KM: Fragmentation has always been a problem, probably more so in recent times. There was a time that we all thought that the only fragmentation, or division in healthcare was that between the public and private sectors and that’s where it ended. On the supply side, for example, providers are also divided into various groupings and some not talking to each other. We have numerous representative bodies even on the provider side, including those who represent healthcare facilities, rendering the industry more fragmented. This is not doing the industry any good. 

RW: So what has to happen?

KM: We have to find common threads. Healthcare reform actually necessitates this. If we are going to try and map out any common destination, we can’t, as funders for example, do it from our own corners. We need to focus on the needs of consumers of healthcare instead of ourselves.

RW: Although obvious, is this your biggest challenge in private medical funding?

KM: The intention of universal healthcare coverage is to address the three traditional pillars namely access, affordability and ensuring good outcomes. These encapsulate the current major challenges in healthcare. Now, if we look at private funding in South Africa, the number of lives covered, around nine million lives, hasn’t changed much for a number of years now. There has been a slight increase in the number of new members signing up but there’s a corresponding decline in the number of dependants linked to registered members. This means, for example, that a working parent can’t cover all his or her children and ends up picking who should be covered among them – anti-selection! Access, therefore, is still a major problem.

RW: So the private sector is not without its access problems as well?

KM: Definitely. You know, we have also all assumed for a long time that the private sector yields better outcomes, but these haven’t really been measured, at least in a standardised way. Yes, it is easier and faster to get care there, but at what level? Can’t really answer that as there aren’t standardised methods in place to find out. In fact there are those who are punting the fact that if the private sector entities were subjected to the measures imposed on those in the public sector, they wouldn’t pass! This, of course, is one of the concerns emanating from the Health Market Inquiry (HMI) discourse.

RW: How do you see the role of medical schemes under NHI?

KM: There will be changes but schemes won’t disappear. Although we haven’t really figured out how NHI is going to work, it does not preclude the possibility that schemes will eventually provide services to NHI or work alongside it. There were a few tenders that went out last year where government asked administrators to bid for services to vulnerable populations as part of the initial processes of the NHI, so there is space for the private sector to co-exist with NHI.

RW: We have also heard that schemes would provide top-up cover, but how could they do that if, as proposed in the revised NHI Bill, schemes can’t cover conditions covered by NHI?

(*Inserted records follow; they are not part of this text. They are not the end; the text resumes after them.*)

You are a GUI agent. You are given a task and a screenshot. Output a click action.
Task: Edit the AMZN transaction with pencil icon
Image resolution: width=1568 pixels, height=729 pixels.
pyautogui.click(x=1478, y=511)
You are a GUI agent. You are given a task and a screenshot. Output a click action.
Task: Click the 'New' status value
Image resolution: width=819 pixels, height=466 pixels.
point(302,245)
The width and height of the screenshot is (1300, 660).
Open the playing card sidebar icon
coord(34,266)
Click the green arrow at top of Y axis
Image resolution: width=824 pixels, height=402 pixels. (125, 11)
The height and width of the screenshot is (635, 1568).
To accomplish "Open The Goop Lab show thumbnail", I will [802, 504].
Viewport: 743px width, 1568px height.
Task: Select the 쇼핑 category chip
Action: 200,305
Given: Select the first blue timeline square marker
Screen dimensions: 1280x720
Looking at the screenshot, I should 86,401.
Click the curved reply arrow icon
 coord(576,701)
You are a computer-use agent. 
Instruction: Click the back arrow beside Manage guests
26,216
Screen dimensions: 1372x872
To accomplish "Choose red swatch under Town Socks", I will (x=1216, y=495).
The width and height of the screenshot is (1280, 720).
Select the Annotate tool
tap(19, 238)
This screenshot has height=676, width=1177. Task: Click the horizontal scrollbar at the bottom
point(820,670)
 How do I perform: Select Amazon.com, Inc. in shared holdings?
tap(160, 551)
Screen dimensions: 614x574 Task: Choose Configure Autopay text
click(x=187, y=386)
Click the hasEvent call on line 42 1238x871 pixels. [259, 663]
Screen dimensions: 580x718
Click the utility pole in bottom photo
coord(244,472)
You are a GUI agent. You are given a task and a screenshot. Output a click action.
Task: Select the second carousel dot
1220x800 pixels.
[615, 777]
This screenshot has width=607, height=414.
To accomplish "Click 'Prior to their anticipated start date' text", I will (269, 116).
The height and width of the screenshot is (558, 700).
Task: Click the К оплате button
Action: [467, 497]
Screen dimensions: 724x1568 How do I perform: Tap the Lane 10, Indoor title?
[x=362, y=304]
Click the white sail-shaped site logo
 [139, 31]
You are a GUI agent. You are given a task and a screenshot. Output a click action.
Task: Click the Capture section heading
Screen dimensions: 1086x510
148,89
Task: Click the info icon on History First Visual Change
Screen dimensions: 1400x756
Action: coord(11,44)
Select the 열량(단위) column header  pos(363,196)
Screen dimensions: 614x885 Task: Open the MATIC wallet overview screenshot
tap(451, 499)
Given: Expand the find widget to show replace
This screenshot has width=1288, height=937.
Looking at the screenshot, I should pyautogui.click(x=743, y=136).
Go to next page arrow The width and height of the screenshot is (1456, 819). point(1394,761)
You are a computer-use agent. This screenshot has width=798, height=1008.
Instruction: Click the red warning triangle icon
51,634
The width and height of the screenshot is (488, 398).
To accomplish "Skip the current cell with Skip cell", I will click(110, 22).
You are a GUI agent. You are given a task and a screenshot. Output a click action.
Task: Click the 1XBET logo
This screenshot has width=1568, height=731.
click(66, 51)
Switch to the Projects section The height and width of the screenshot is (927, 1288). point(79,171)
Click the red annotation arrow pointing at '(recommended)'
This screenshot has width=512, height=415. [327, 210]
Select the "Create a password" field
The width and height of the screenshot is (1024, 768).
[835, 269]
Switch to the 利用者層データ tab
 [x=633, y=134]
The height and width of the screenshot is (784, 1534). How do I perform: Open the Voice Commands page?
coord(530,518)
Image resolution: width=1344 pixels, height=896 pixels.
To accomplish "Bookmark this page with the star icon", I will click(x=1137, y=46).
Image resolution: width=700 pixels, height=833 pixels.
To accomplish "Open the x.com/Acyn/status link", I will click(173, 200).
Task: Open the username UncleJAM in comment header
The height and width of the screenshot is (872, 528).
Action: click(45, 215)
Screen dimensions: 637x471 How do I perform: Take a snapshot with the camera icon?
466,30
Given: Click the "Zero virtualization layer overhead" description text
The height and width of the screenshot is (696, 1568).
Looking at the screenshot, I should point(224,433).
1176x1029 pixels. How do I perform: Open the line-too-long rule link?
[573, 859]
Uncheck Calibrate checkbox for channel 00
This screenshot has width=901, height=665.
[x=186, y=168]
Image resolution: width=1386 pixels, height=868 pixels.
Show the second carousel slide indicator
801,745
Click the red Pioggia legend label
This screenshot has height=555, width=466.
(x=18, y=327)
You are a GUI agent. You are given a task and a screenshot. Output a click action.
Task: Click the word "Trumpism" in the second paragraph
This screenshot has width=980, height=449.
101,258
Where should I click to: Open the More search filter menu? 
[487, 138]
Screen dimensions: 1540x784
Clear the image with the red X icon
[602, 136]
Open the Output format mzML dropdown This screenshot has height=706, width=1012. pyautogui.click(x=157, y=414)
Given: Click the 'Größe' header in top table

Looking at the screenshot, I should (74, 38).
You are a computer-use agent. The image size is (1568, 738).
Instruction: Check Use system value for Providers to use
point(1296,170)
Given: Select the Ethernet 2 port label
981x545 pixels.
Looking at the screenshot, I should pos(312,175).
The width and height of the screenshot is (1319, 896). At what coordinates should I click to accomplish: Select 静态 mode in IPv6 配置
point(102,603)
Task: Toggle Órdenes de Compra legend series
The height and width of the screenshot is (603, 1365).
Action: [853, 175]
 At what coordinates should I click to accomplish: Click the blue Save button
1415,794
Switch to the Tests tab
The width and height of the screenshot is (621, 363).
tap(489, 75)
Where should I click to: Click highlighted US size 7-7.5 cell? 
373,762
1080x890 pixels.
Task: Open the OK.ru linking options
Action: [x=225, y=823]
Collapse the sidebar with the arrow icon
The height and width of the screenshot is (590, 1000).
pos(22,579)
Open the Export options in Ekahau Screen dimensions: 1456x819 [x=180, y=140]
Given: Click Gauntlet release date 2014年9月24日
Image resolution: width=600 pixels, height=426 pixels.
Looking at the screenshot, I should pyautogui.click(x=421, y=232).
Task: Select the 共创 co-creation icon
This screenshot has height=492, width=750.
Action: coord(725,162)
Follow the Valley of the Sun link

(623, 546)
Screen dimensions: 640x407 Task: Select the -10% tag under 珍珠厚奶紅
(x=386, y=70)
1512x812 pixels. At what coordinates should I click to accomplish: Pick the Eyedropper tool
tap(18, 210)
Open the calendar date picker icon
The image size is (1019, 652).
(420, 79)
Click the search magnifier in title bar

KM: This I have to agree is contentious and has in fact been flagged by the BHF as a potential constitutional infringement concern.

RW: Overall, are you optimistic?

KM: I am optimistic mainly because there is a wave now towards supporting healthcare reforms as opposed to a few years ago when there were still many opposing them. Obviously now it is just the “how”. It would be disingenuous not to acknowledge the status of public healthcare in the country. That presents an area from which to start in terms of fixing the system at large. As discussed, there are challenges facing both the private and public sectors, so one can no longer wait for someone else to “fix this space”.

RW: And, of course, all this falls in line with your July BHF Southern African Conference theme, “’Convergence 2030 – Healthcare Re-imagined”, 

KM: Indeed. What we mean by convergence, as we have discussed here, is how we all can put our hands together to finding solutions to health funding and provision challenges. With these challenges facing us, we are combining the United Nations time line of 2030 and “health re-imagined” to say that we can’t use the same approaches from before to solve current problems. So what we will be looking at in Cape Town will be a new vision with all hands on deck!